Managed resources: Resources allocated and released by CLR management, that is, new objects in CLR;

Unmanaged resources: objects not managed by CLR, Windows kernel objects, such as files, database connections, sockets, and COM objects;

Without exception, if our types Use unmanaged resources, or we need to explicitly release managed resources, we need to let the type inheritance interface idisposable. This is equivalent to telling the caller that this type requires explicit resource release and you need to call my dispose method.

However, this is not so simple. A standard that inherits the type of the idisposable interface should be implemented as follows. This implementation is called the dispose mode:

1. Public class sampleclass: idisposable
2. {
3. // Demonstrate creating an unmanaged Resource
4. Private intptr nativeresource = marshal. allochglobal (100 );
5. // Demonstrate creating a Managed Resource
6. Private anotherresource managedresource = new anotherresource ();
7. Private bool disposed = false;
8. /// <Summary>
9. /// Implement the dispose method in idisposable
10. /// </Summary>
11. Public void dispose ()
12. {
13. // The value must be true.
14. Dispose (true );
15. // Notify the garbage collection mechanism not to call the terminator (destructor)
16. GC. suppressfinalize (this );
17. }
18. /// <Summary>
19. /// It is not necessary to provide a close method only to better comply with the specifications of other languages (such as C ++ ).
20. /// </Summary>
21. Public void close ()
22. {
23. Dispose ();
24. }
25. /// <Summary>
26. /// Required, in case that the programmer forgets to explicitly call the dispose method
27. /// </Summary>
28. ~ Sampleclass ()
29. {
30. // The value must be false.
31. Dispose (false );
32. }
33. /// <Summary>
34. /// Use protected virtual for non-seal class Modification
35. /// Private for sealing class Modification
36. /// </Summary>
37. /// <Param name = "disposing"> </param>
38. Protected virtual void dispose (bool disposing)
39. {
40. If (disposed)
41. {
42. Return;
43. }
44. If (disposing)
45. {
46. // Clear managed resources
47. If (managedresource! = NULL)
48. {
49. Managedresource. Dispose ();
50. Managedresource = NULL;
51. }
52. }
53. // Clear unmanaged Resources
54. If (nativeresource! = Intptr. Zero)
55. {
56. Marshal. freehglobal (nativeresource );
57. Nativeresource = intptr. zero;
58. }
59. // Let the type know that it has been released
60. Disposed = true;
61. }
62. Public void samplepublicmethod ()
63. {
64. If (disposed)
65. {
66. Throw new objectdisposedexception ("sampleclass", "sampleclass is disposed ");
67. }
68. // Omitted
69. }}

In the dispose mode, almost every row has a special meaning.
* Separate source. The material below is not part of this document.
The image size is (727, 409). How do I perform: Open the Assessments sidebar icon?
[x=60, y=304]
In the standard dispose mode, we noticed ~ Method:

1. /// <Summary>
2. /// Required, in case that the programmer forgets to explicitly call the dispose method
3. /// </Summary>
4. ~ Sampleclass ()
5. {
6. // The value must be false.
7. Dispose (false );
8. }

This method is called the type Terminator. All the significance of providing the Terminator is that we cannot expect callers of the type to actively call the dispose method. Based on the features that the Terminator will be called by the garbage collector, the Terminator is used to remedy the resource release.
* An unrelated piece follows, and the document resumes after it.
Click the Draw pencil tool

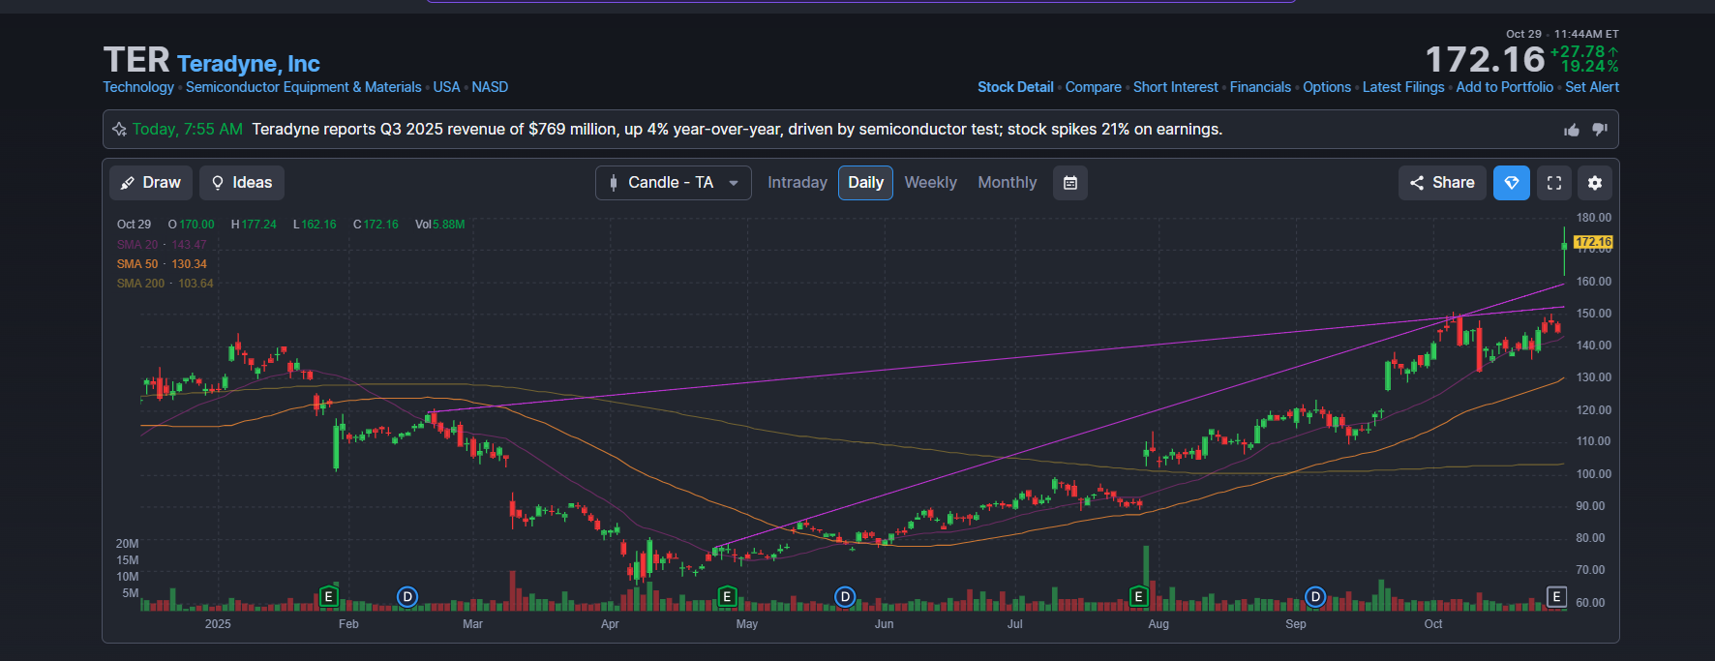pyautogui.click(x=151, y=183)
A type of dispose method should be allowed to be called multiple times without throwing an exception. For this reason, the type maintains a private Boolean variable disposed:

1. Private bool disposed = false;

The following judgment statement is added to the actual code cleanup method:

1. If (disposed)
2. {
3. Return;
4. }
5. // Omit the code for clearing part, and assign true to disposed at the end of the Method
6. Disposed = true;

This means that if the type is cleared once, the cleanup will not proceed.
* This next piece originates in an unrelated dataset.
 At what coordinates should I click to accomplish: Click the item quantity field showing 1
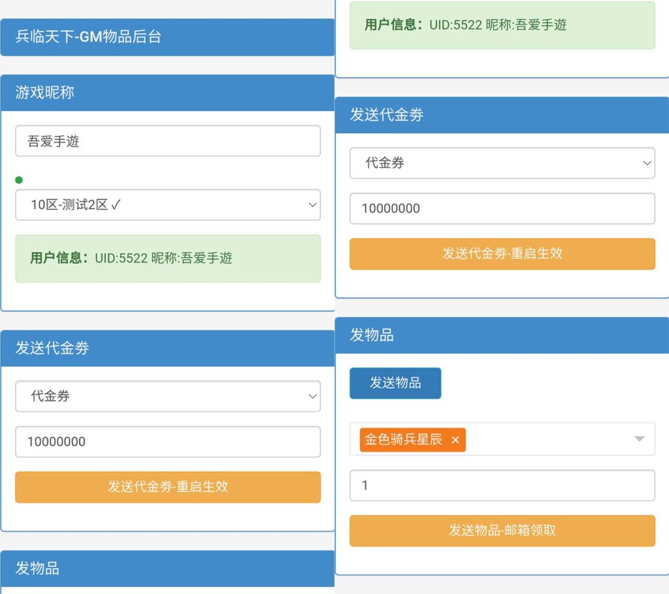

It should be noted that in the standard dispose mode, the dispose method that implements the idisposable interface is not actually cleaned up, it actually calls the following protected virtual method with a Boolean parameter:

1. /// <Summary>
2. /// Use protected virtual for non-seal class Modification
3. /// Private for sealing class Modification
4. /// </Summary>
5. /// <Param name = "disposing"> </param>
6. Protected virtual void dispose (bool disposing)
7. {
8. // Omitting the code
9. }

This protected virtual method is provided to consider that this type will be inherited by other classes. If a subclass exists, the subclass may implement its own dispose mode. The protected virtual method is used to remind the subclass to pay attention to the cleanup of the parent class when implementing its own cleanup method. That is, the subclass must call the base. dispose method in its own release method.
Also, we should have noticed that the virtual method that actually writes the resource release code carries a Boolean parameter. This parameter is provided because hosting resources and unmanaged resources must be treated differently when resources are released.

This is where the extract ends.